NphosNet: Predicting Protein N-Phosphorylation Sites via xLSTM and Enhanced PLM Features with a Weighted Three-Channel Cross-Attention Mechanism.

Protein phosphorylation, a pivotal post-translational modification mechanism, plays essential roles in cellular signaling and disease regulation. While O-phosphorylation has been extensively investigated, the biological significance of N-phosphorylation has only recently gained attention, with its study hindered by inherent challenges including site instability and detection limitations. To address these challenges, we present NphosNet, a deep learning framework with four technical innovations. First, we constructed a novel, class-imbalanced N-phosphorylation dataset comprising pH-913, pK-2060, and pR-1700 subsets.
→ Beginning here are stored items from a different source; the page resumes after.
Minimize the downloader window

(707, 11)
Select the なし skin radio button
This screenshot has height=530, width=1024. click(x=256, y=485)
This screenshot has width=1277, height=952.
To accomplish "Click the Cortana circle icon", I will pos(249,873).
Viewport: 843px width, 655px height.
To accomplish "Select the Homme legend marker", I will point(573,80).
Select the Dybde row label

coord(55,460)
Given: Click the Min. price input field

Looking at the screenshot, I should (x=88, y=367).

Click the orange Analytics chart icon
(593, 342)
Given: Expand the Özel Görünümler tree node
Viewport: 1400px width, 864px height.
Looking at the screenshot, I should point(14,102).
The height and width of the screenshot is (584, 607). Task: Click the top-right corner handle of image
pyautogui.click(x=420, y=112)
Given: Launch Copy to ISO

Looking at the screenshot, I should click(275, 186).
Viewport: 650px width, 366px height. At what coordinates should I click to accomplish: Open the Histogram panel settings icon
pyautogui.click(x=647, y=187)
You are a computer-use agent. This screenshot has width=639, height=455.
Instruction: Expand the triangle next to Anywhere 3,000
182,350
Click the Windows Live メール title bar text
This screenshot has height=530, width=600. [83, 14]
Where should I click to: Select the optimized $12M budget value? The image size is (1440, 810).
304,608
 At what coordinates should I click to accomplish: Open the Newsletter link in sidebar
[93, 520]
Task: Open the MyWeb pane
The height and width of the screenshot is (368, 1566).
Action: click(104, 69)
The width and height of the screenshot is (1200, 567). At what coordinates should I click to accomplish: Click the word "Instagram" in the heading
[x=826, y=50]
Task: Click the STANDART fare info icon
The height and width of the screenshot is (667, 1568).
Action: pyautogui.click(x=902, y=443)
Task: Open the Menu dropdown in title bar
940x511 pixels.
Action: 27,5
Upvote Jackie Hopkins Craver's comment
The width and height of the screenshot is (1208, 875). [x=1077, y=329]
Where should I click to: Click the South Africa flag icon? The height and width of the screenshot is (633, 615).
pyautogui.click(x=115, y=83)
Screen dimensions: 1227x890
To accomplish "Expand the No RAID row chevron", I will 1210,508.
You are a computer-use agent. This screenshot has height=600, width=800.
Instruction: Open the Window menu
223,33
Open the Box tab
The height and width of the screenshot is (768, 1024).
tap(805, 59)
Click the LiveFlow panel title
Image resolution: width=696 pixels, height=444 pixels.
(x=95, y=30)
For comprehensive feature representation, we developed a hybrid embedding strategy combining amino acid tokenization with positional encoding, enhanced by ProtT5 and EMBER2 pre-trained model embeddings to capture deep semantic information from protein sequences. Architecturally, we introduced a three-branch framework integrating Transformer modules, optimized xLSTM blocks, CNN components, and spatial attention-enhanced ResNet units for multi-dimensional feature extraction. A novel weighted three-channel cross-attention mechanism was specifically designed for effective feature fusion across branches. Comparative evaluations demonstrate NphosNet's superior performance in N-phosphorylation site prediction (pH/pK/pR), achieving AUC values of 0.9227, 0.9099, and 0.9377 respectively, significantly outperforming existing methods. This advancement provides a robust computational tool for elucidating N-phosphorylation mechanisms in cellular processes and disease pathogenesis.